Wisniewski made it clear that yesterday’s hearing was just the beginning. “We intend to continue our investigation, but this would all be made a lot easier if Gov. Christie did the right thing and voluntarily released all communications so everyone could find out with certainty what happened,” he said.
Wisniewski and Assembly Transportation Committee Vice Chair Linda Stender (D-Union) said they did not believe Christie was being fully forthcoming in his mea culpa press conference yesterday.
“Based on what we’ve seen and heard so far, I don’t believe the governor is being truthful to the people of this state when he denies any knowledge of this incident prior to yesterday,” Stender said. “Weeks ago, he mockingly dismissed the notion that he would have anything to do with a traffic study, and yet we saw in the documents released yesterday that he did in fact approve a study for the town of Springfield."

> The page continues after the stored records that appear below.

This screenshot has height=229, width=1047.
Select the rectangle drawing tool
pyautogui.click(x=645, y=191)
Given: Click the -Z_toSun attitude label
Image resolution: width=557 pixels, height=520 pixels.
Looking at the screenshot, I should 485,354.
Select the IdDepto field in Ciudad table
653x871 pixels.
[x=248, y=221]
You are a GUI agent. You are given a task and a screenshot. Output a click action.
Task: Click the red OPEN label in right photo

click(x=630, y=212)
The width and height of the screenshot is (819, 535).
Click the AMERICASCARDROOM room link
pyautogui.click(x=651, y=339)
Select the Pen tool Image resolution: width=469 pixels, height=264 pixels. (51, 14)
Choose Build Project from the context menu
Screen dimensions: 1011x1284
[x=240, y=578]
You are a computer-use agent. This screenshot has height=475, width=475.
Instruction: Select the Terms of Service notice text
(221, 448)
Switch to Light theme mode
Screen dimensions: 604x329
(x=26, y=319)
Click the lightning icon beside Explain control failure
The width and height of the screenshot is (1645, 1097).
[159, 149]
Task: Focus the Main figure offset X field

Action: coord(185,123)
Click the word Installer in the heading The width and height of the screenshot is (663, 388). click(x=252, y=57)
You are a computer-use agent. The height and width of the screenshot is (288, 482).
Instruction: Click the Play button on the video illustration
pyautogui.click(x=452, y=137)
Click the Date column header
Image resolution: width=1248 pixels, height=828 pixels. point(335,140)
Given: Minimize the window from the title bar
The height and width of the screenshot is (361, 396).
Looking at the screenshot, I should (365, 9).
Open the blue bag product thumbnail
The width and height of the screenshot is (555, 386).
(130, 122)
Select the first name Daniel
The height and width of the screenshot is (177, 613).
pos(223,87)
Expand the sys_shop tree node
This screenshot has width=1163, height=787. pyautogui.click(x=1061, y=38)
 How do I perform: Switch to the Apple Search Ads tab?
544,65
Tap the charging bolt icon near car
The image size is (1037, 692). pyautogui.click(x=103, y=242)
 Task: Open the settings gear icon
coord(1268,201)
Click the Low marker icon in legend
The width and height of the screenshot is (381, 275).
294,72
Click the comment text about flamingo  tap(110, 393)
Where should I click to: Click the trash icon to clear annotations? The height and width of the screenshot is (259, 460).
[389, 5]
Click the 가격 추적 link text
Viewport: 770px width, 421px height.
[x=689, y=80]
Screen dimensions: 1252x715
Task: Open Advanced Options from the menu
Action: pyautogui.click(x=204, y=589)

“The Governor was right on one thing, however, when he said this is about politics -- it’s about the politics of fear. The fact is, a punitive and vindictive culture was apparently allowed to thrive in the governor’s office where staff thought abusing public resources and jeopardizing public safety in the name of retribution was acceptable behavior. In the end, there were grave public safety consequences as a result of this vendetta, consequences that cannot be undone by a mere apology,” she said.
Wisniewski said the committee still needed to determine what the governor and senior members of his staff knew about the lane closures and when they knew it.
“I find it hard to believe that Bridget Kelly on her own can come up with the idea to block traffic lanes in Fort Lee,” Wisniewski said.
Christie said he fired Kelly, his deputy chief of staff for legislative and intergovernmental affairs, because the Wildstein emails obtained by the media Wednesday showed she lied about her involvement in the Bridgegate scandal when he asked his senior staff a month ago if any of them were involved.
“I would never have come out here four or five weeks ago and made a joke about these lane closures if I had ever had an inkling that anyone on my staff would’ve been so stupid but to be involved and then so deceitful as to just not disclose the information of their involvement to me when directly asked by their superior,” Christie said.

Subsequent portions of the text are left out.